**Exercise requirements:** Repeat, exactly as written, the lines from the one with "Task: Select the" to the final line of the listing, and keep every picture out.

**Task input:**

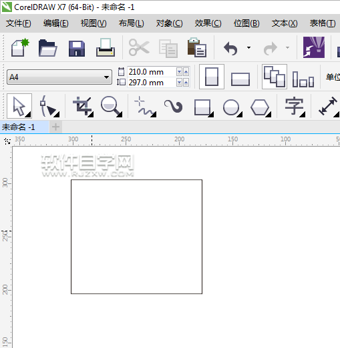
Task: Open a file using the folder icon
Action: [48, 48]
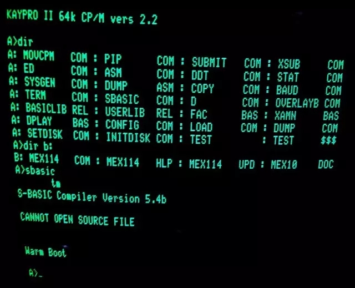Image resolution: width=355 pixels, height=288 pixels.
Task: Click the XAMN filename
Action: [x=285, y=115]
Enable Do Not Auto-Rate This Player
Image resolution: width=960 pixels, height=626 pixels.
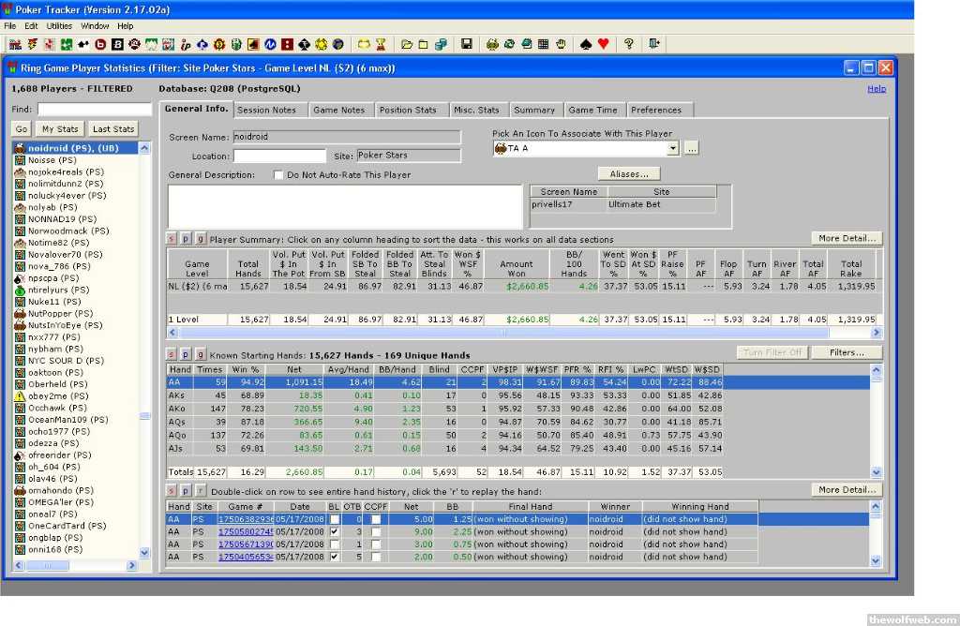(x=278, y=174)
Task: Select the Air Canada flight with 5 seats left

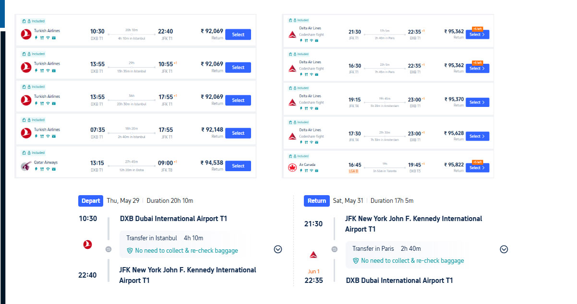Action: (x=477, y=167)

**Response to the exercise:**
Task: Select the Air Canada flight with 5 seats left

Action: (x=477, y=167)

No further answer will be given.